-- Start of Provided information --

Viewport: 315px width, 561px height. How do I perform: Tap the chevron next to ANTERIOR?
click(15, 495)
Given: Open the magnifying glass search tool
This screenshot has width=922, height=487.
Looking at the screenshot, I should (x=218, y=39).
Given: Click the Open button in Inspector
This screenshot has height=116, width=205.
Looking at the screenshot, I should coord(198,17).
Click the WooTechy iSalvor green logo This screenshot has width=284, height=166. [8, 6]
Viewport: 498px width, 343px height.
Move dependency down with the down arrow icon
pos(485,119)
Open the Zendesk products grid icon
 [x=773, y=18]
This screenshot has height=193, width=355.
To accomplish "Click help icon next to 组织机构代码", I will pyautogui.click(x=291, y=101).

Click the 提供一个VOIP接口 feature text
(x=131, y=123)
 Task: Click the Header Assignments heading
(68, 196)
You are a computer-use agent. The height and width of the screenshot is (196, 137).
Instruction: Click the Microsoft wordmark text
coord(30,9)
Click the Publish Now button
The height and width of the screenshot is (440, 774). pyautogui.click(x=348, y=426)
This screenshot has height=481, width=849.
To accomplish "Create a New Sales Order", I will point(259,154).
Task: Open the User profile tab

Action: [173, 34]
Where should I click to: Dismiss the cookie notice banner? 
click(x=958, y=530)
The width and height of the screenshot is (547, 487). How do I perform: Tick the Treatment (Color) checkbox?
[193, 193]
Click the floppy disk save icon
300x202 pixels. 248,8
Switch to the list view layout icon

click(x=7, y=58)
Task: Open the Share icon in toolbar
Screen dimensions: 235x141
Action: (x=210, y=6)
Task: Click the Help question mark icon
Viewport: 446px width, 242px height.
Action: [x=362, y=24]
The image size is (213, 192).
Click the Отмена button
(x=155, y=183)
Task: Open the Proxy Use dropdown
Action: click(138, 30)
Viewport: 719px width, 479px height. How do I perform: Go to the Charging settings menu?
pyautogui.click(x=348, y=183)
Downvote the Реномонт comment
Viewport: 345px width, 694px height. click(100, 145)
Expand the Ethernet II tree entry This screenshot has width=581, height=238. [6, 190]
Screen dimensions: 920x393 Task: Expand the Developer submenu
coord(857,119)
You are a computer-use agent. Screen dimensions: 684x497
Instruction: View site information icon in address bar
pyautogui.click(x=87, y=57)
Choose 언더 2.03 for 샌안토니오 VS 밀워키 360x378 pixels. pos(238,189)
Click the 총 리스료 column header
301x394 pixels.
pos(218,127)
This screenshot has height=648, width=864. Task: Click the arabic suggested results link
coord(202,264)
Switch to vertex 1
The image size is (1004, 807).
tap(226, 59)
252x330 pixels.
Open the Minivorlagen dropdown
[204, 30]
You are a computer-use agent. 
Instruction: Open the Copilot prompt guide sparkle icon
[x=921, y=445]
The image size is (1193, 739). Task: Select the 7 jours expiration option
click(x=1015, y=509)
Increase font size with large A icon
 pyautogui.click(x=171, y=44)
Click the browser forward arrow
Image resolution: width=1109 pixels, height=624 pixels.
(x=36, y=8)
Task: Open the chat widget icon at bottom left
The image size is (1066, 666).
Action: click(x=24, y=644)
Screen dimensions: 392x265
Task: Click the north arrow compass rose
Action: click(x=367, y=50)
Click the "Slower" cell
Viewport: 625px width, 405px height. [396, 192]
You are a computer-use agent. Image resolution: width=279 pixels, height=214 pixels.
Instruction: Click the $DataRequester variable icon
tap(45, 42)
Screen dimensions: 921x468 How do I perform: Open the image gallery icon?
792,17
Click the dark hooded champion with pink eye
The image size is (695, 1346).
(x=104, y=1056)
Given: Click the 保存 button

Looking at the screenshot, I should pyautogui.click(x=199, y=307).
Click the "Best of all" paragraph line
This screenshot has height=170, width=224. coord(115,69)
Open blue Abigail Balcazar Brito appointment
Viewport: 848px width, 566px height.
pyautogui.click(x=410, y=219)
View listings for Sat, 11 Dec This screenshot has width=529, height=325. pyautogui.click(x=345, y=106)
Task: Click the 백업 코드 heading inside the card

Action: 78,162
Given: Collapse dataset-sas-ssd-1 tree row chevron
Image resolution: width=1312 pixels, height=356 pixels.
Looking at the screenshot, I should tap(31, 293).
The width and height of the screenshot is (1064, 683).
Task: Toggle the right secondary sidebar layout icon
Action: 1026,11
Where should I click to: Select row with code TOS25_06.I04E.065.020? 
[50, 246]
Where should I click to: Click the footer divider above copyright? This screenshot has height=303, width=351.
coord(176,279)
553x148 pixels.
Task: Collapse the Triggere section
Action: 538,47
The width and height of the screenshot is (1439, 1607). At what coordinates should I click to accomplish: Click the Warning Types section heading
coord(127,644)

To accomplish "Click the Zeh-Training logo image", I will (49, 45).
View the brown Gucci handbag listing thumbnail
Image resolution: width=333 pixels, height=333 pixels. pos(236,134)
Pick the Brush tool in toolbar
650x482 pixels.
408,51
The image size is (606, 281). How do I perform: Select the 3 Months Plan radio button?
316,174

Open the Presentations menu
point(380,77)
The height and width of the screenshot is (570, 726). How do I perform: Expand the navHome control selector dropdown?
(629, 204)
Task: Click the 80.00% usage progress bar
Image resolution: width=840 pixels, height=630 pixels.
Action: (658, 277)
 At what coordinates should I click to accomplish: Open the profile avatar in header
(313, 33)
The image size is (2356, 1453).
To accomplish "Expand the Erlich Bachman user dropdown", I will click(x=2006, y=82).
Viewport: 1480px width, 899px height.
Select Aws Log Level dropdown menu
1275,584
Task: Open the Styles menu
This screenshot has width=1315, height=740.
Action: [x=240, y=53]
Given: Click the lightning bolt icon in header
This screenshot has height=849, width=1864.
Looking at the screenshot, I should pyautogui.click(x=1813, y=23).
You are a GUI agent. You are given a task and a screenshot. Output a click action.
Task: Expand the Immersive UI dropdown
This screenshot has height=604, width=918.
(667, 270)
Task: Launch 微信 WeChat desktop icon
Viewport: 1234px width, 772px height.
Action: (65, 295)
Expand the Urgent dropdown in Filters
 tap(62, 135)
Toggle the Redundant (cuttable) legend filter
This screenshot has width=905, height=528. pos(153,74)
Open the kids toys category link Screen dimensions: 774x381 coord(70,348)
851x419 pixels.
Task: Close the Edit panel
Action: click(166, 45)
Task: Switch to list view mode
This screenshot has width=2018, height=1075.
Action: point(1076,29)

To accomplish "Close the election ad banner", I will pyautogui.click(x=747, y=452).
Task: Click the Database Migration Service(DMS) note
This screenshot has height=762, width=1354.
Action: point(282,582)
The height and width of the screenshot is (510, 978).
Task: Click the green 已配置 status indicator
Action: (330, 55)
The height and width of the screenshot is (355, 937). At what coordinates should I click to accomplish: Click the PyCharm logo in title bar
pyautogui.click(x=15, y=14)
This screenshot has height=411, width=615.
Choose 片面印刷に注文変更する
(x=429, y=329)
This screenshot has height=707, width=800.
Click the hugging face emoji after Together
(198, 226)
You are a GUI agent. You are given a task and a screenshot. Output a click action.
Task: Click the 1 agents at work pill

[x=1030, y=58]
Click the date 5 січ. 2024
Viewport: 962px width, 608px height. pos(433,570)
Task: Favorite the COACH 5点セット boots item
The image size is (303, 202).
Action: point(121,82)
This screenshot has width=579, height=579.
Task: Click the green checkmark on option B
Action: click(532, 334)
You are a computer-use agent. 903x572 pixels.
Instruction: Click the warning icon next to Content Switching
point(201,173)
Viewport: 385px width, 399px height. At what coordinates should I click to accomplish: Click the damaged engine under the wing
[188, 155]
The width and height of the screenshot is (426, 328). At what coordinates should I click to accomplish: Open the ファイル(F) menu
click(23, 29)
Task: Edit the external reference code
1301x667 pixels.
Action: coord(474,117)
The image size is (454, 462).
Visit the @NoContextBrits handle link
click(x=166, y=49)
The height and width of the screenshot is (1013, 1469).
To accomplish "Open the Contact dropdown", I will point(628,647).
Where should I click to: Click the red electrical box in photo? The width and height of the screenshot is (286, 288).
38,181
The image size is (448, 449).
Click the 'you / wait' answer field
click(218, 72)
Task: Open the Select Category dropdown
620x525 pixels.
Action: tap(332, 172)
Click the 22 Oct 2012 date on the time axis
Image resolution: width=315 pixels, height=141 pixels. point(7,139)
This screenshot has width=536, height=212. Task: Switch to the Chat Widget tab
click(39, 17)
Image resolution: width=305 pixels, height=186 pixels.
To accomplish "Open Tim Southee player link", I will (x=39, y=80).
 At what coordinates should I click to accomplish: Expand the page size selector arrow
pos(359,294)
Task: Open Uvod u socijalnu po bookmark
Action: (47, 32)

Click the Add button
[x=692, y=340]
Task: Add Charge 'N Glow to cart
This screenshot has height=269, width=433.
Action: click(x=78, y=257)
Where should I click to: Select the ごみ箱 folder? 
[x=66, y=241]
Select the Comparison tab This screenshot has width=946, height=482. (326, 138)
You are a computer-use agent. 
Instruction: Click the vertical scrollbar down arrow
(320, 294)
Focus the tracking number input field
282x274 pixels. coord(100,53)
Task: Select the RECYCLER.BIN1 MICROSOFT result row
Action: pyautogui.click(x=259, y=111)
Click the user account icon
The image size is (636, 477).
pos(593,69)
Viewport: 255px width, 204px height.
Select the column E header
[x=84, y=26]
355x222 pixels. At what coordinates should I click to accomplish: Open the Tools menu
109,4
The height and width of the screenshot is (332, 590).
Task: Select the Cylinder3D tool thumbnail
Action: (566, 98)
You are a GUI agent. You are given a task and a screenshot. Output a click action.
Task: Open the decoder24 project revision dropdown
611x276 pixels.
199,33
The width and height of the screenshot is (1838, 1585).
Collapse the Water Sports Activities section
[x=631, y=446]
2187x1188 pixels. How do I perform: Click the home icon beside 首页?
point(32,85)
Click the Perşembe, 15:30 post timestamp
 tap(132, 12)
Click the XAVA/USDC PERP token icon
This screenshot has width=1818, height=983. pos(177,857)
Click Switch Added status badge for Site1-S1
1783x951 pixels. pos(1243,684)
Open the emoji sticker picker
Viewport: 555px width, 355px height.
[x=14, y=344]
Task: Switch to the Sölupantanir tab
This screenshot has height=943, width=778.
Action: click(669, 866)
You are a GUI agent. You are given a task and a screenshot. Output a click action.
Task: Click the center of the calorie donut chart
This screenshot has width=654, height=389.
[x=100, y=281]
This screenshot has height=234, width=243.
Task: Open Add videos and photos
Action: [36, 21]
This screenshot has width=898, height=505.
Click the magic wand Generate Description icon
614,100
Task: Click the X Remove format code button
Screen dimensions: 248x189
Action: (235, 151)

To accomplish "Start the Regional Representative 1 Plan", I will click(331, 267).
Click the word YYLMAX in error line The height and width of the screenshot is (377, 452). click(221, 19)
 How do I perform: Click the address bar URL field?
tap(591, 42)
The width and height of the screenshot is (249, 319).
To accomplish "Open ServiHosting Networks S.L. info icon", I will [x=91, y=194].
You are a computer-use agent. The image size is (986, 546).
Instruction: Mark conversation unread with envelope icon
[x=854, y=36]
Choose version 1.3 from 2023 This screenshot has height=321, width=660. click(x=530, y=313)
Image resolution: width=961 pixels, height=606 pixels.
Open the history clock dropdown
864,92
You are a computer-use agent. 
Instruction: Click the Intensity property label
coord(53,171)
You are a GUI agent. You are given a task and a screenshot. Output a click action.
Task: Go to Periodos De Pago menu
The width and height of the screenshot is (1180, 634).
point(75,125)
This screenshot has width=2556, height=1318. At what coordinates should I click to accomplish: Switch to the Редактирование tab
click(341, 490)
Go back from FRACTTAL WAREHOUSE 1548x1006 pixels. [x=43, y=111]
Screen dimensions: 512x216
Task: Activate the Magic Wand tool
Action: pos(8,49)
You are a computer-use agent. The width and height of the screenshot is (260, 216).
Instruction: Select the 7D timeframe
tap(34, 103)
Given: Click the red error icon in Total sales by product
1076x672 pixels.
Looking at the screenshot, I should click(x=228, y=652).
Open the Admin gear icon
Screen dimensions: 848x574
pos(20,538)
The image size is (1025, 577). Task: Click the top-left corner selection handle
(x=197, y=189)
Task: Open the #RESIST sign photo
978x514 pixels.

-- End of Provided information --

▸ **Aim of the task**: Could you echo, word for word, the lines above from the very first one through the line containing "Looking at the screenshot, I should coord(198,17).", with that line included?

▸ **Response to the task**:
Viewport: 315px width, 561px height. How do I perform: Tap the chevron next to ANTERIOR?
click(15, 495)
Given: Open the magnifying glass search tool
This screenshot has width=922, height=487.
Looking at the screenshot, I should (x=218, y=39).
Given: Click the Open button in Inspector
This screenshot has height=116, width=205.
Looking at the screenshot, I should coord(198,17).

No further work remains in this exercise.